> **What you are asked to do**
Filter the records for lines holding the string "Viewport".

Records contained in a dataset
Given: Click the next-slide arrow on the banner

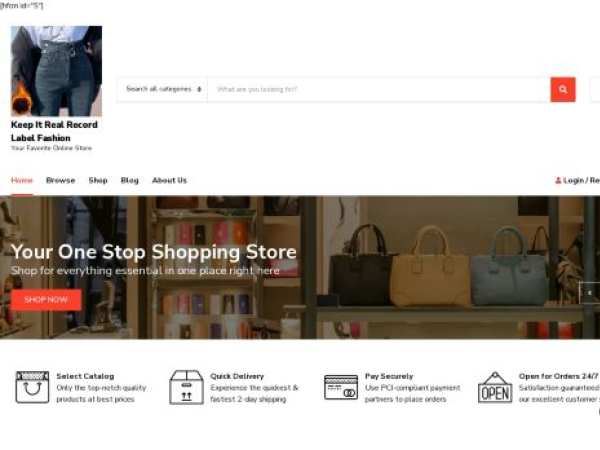Looking at the screenshot, I should (x=590, y=293).
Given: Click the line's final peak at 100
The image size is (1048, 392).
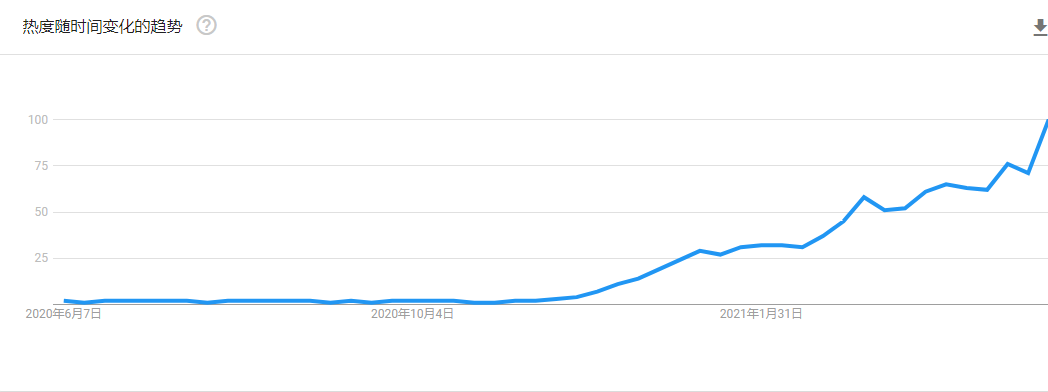Looking at the screenshot, I should (x=1046, y=121).
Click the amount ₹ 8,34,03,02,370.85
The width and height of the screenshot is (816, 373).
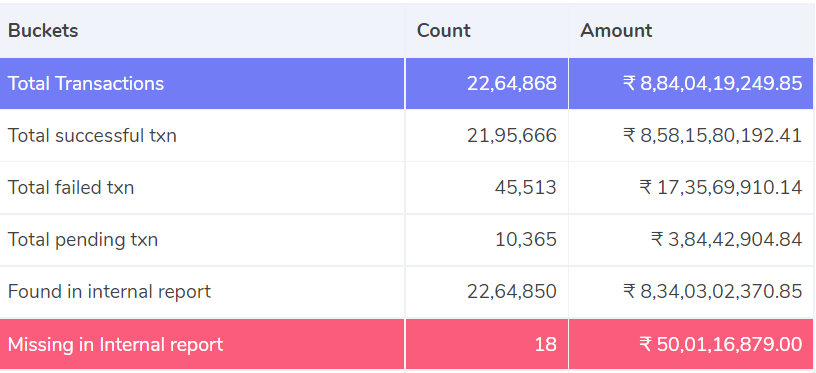tap(712, 292)
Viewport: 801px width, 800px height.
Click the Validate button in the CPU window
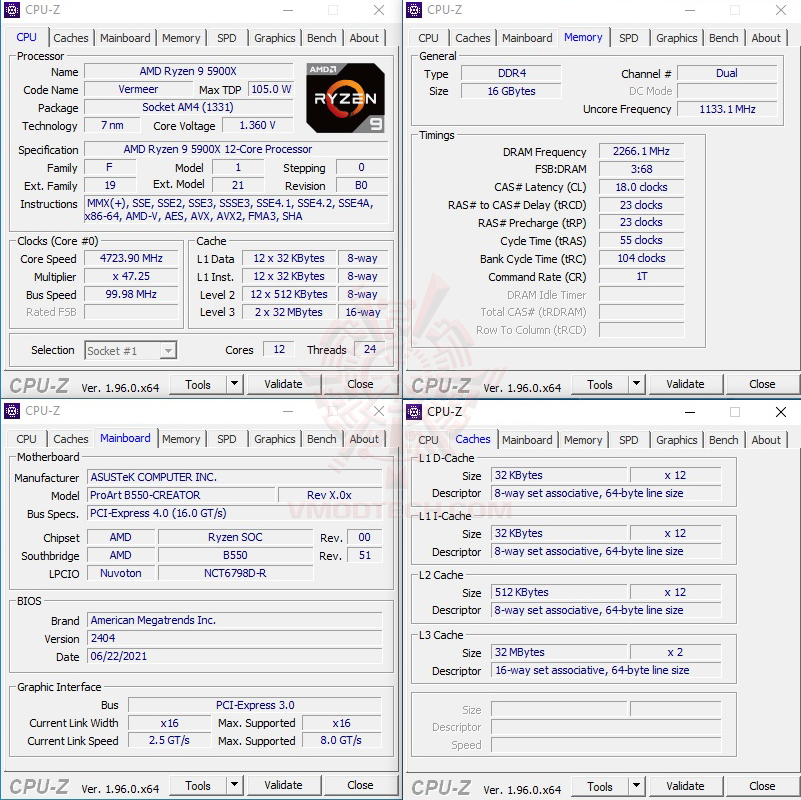point(284,384)
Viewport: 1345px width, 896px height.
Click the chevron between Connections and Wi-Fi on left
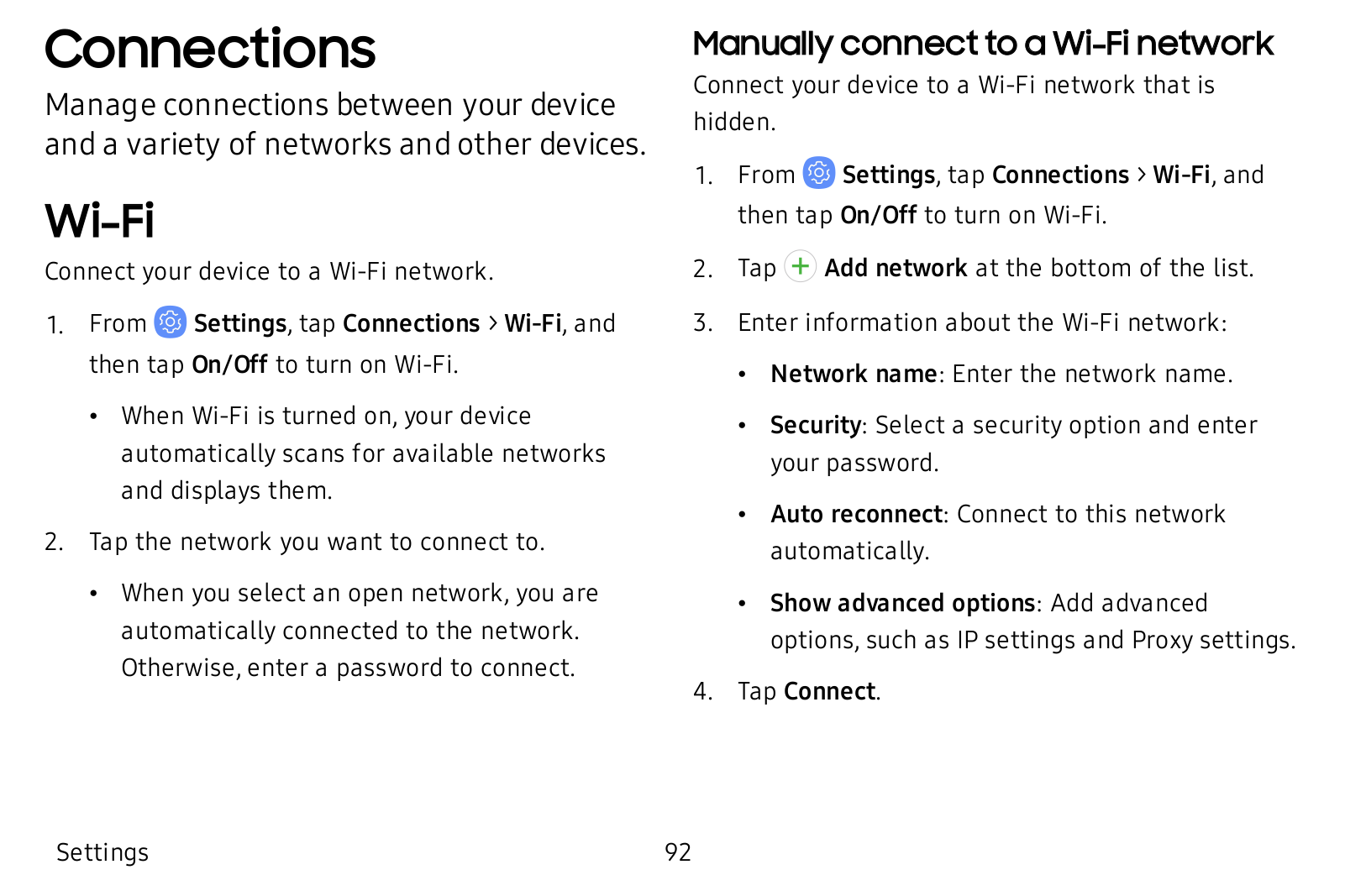(493, 323)
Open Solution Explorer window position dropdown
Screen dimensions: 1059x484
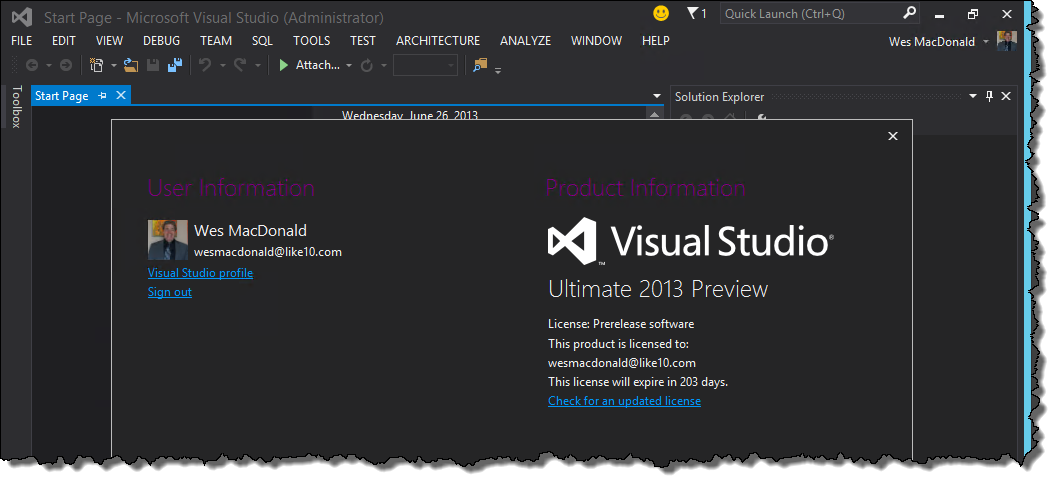click(972, 96)
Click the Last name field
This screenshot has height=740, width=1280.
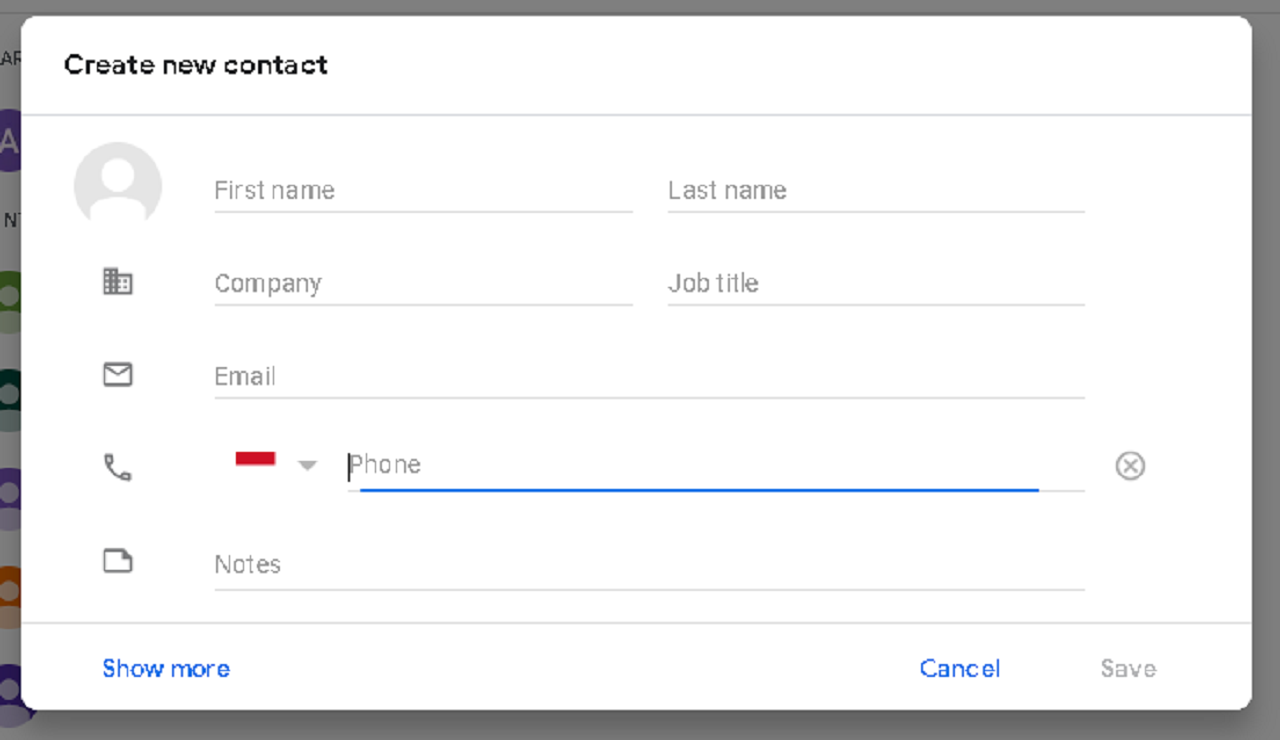coord(875,191)
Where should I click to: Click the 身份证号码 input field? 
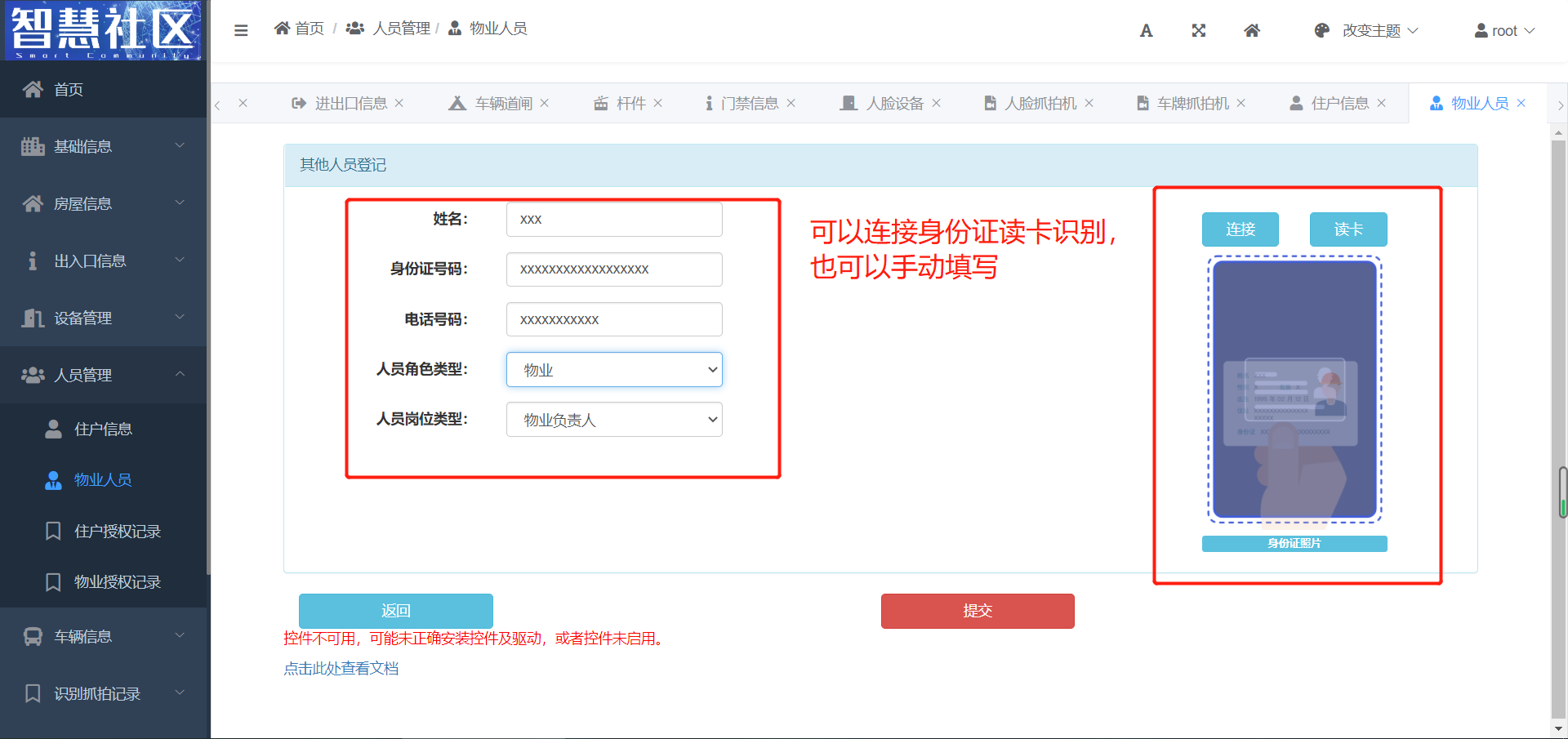pyautogui.click(x=614, y=269)
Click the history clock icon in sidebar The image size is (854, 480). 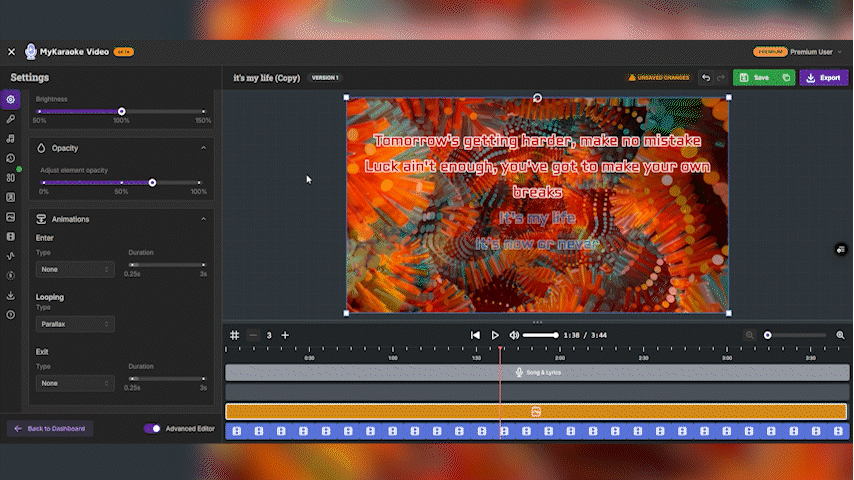[10, 158]
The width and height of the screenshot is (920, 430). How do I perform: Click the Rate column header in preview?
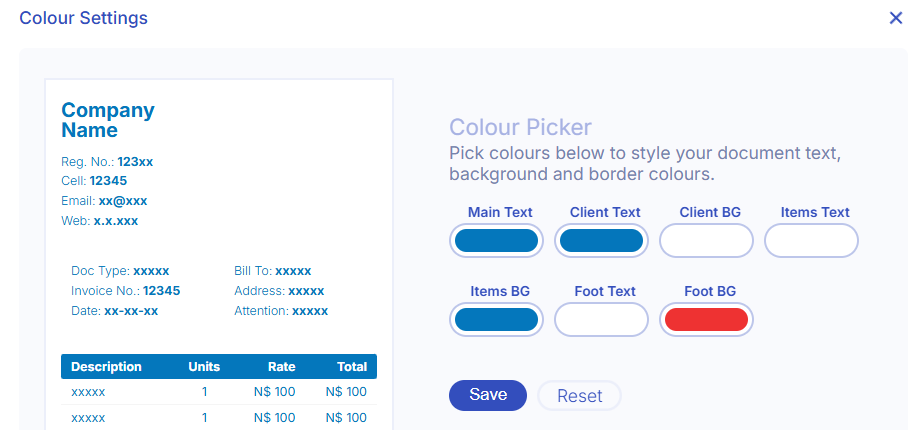pyautogui.click(x=282, y=366)
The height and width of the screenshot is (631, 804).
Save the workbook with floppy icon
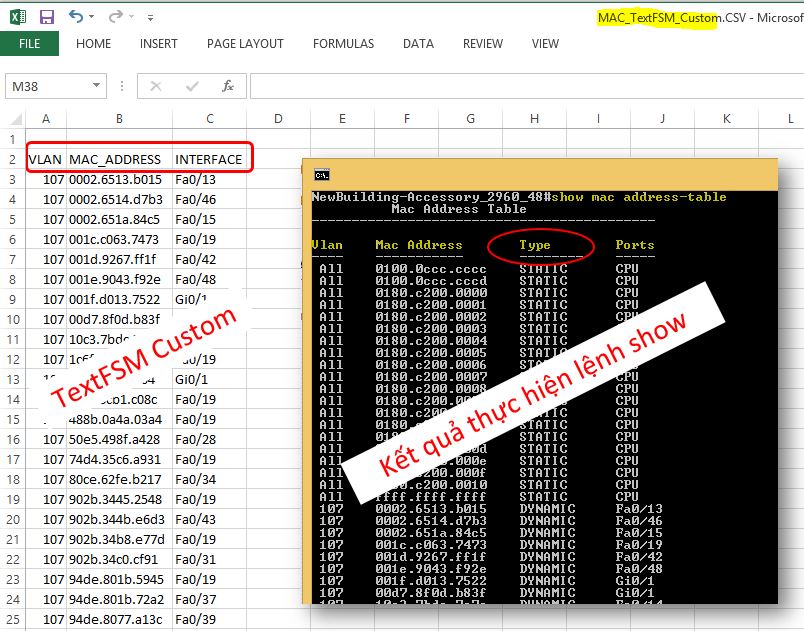coord(47,17)
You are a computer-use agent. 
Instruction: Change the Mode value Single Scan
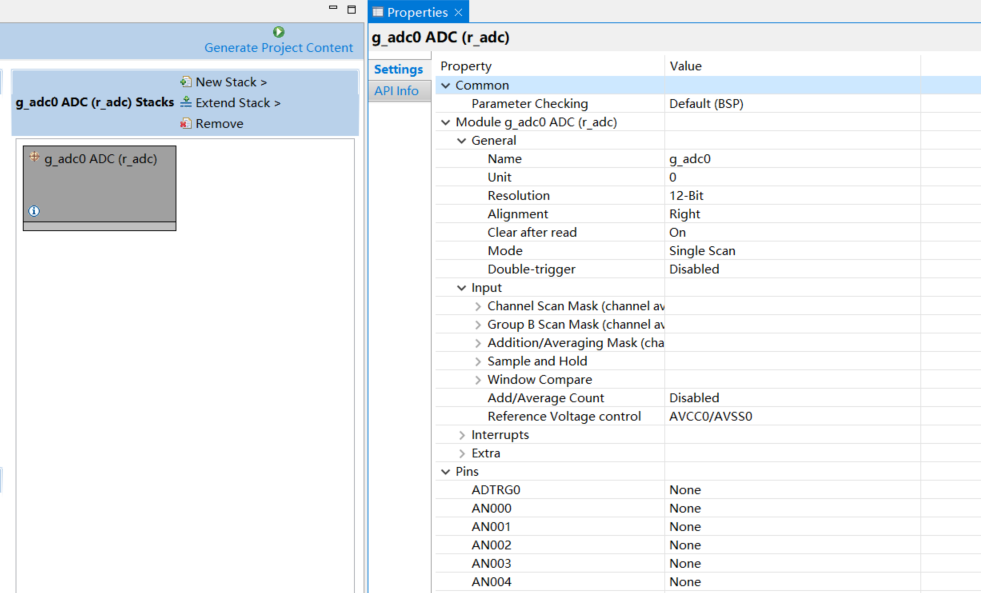790,251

> **Result of this exercise**
Viewport: 801px width, 800px height.
Viewport: 1345px width, 896px height.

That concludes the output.